Familiarity with the electronic records that government agencies maintain, the treatment of that electronic information under Florida’s Public Records Law, and techniques for obtaining those sorts of records is useful.

II. The increasing usefulness of electronic government records

The potential uses of information stored electronically by government agencies expand daily, as practitioners and their clients learn to make use of such information. Electronic records are often useful, for example:

    A. To aid business surveys or marketing programs 

    B. To assist in gauging the regulatory environment before entering the market 

    C. To assist in evaluating competition in regulated industries 

    C. To assist in public relations and lobbying efforts 

    D. As pre-suit investigative and evaluative tools 

    E. Litigation tools to aid in defending against or prosecuting claims against a government agency, or in defending against or prosecuting private sector claims.

III. Core principles regarding computer-stored records as public records. 

    A. Computer-stored records and other electronically stored information in the possession of a public agency are public records. Such electronic records may be inspected and copied in the manner and subject to the limits set out in Chapter 119, Florida Statutes.

  • Information stored in a public agency’s computer “is as much a public record as a written page in a book or a tabulation in a file stored in a filing cabinet….” Seigle v. Barry, 422 So.2d 63, 65 (Fla. 4th DCA 1982), review denied, 431 So.2d 988 (Fla. 1983). 
  • Several Attorney General Opinions, relying on Seigle, conclude that the Public Records Act covers computer records.
    • AGO 98-54 (Reports maintained in a computer system operated by NASD, received and kept electronically by a state agency for use in licensing and regulating securities dealers, are public records subject to Ch. 119). 
    • AGO 91-61 (A computer disk containing information that is a public record in electronic data format is a public record, which must be copied in the form so maintained when requested, even though hard copies of the same records may be available for inspection and copying.) 
    • AGO 85-03 (computer tape subject to disclosure) 
    • AGO 89-39 (Board of County Commissioners may use computer systems to facilitate and conduct official business, such as by maintaining electronic calendars, using electronic mail, etc.

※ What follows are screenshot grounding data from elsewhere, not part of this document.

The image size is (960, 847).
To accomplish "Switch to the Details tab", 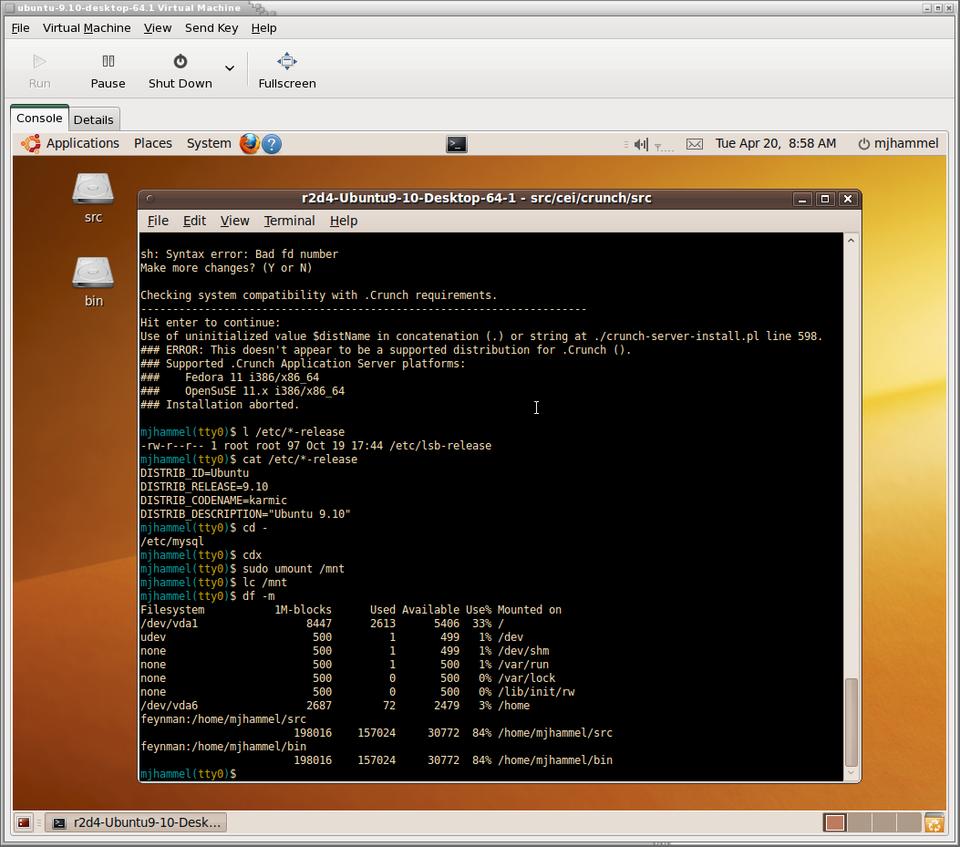I will coord(93,119).
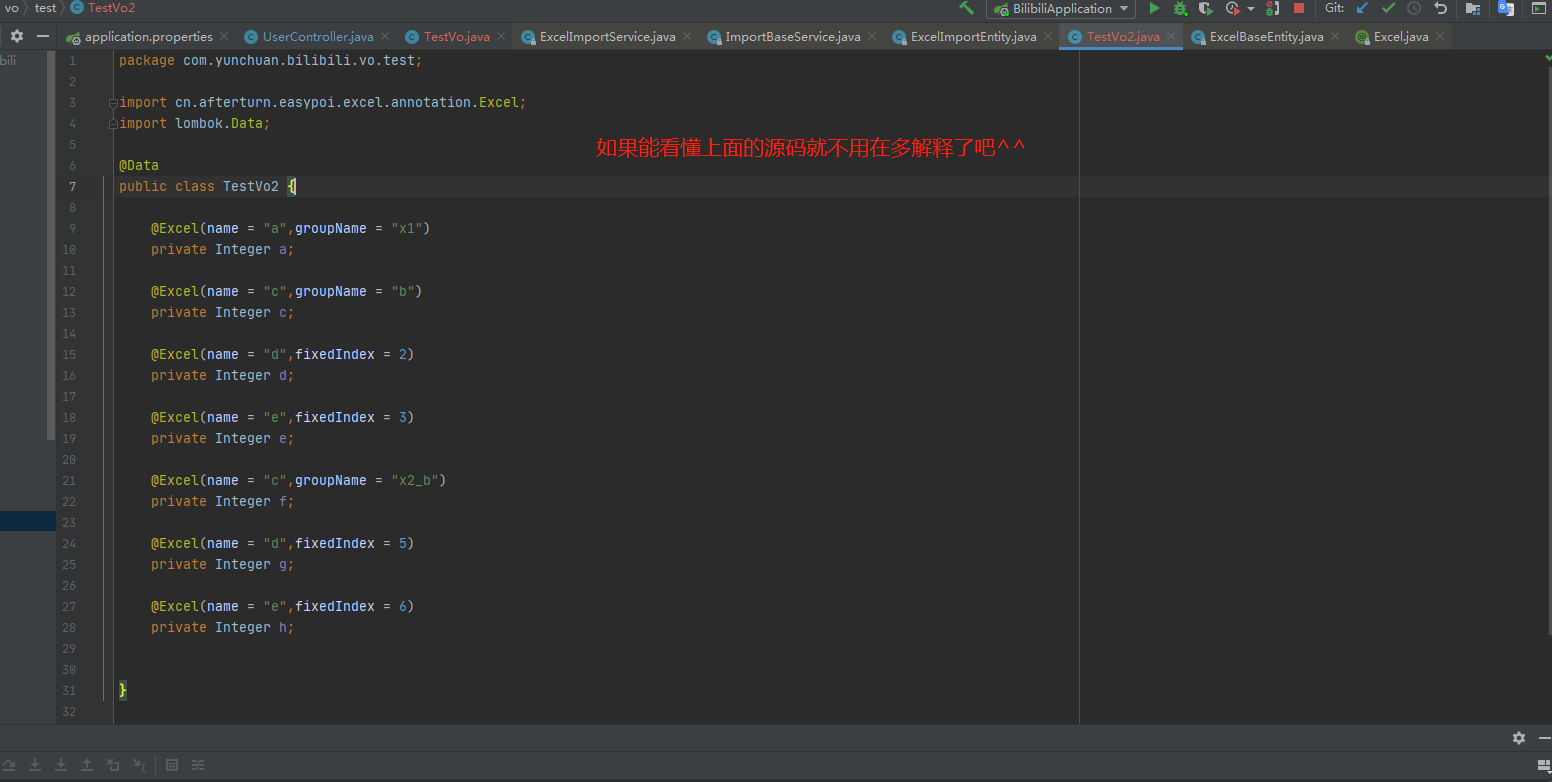This screenshot has width=1552, height=782.
Task: Click 'test' in the breadcrumb navigation
Action: (45, 8)
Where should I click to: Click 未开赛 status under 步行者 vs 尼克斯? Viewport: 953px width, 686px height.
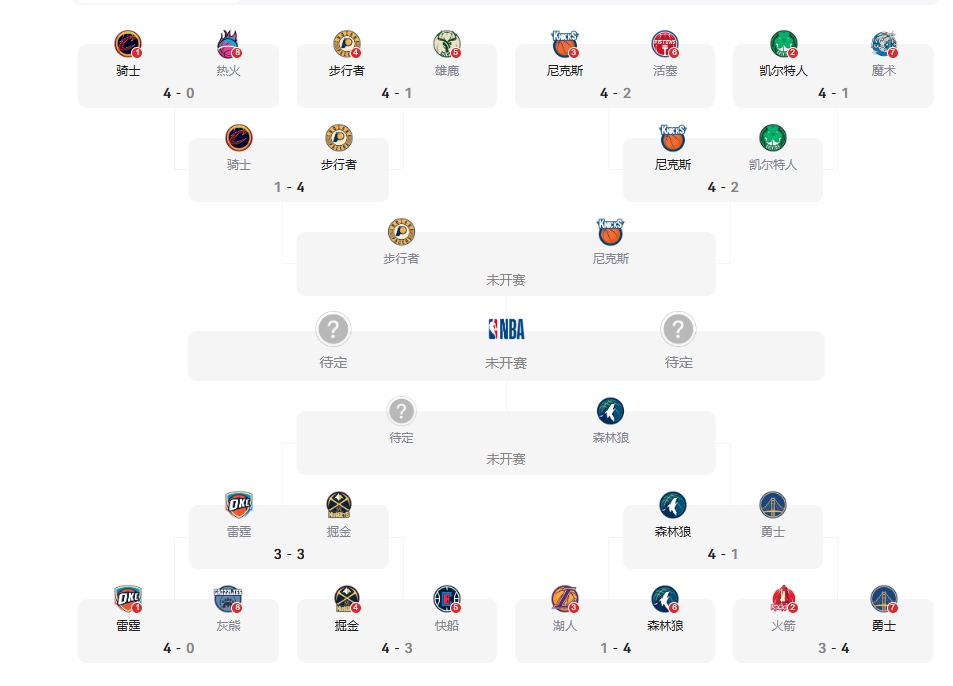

However, inter-office and intra-office memoranda communicating information from one public employee to another, or merely prepared for filing, would constitute public records, since they supply the final evidence of knowledge obtained in connection with the transaction of official business, absent a specific statute exempting the information or providing for its confidentiality.) 
    • AGO 96-34 (“E-mail” messages made or received by the employees of the Property Appraiser’s office on connection with the transaction of official business are public records.) 
  • The Florida Supreme Court has concluded that “e-mail” constitutes a judicial record, noting that the “fact that information made or received in connection with the official business of the judicial branch can be made or received electronically does not change the constitutional and rule-mandated obligation of judicial officials and employees to direct and channel such official business information so that it can be properly recorded as a public record.” In re Amendments to Rule of Judicial Administration 2.051, Public Access to Judicial Records, 651 So.2d 1185, 1187 (Fla. 1995).

    B. The electronic record must be produced on request, in the electronic format in which the agency maintains it. The availability of a paper version of the information is not a valid basis for failing to comply with a request for the record in electronic form. 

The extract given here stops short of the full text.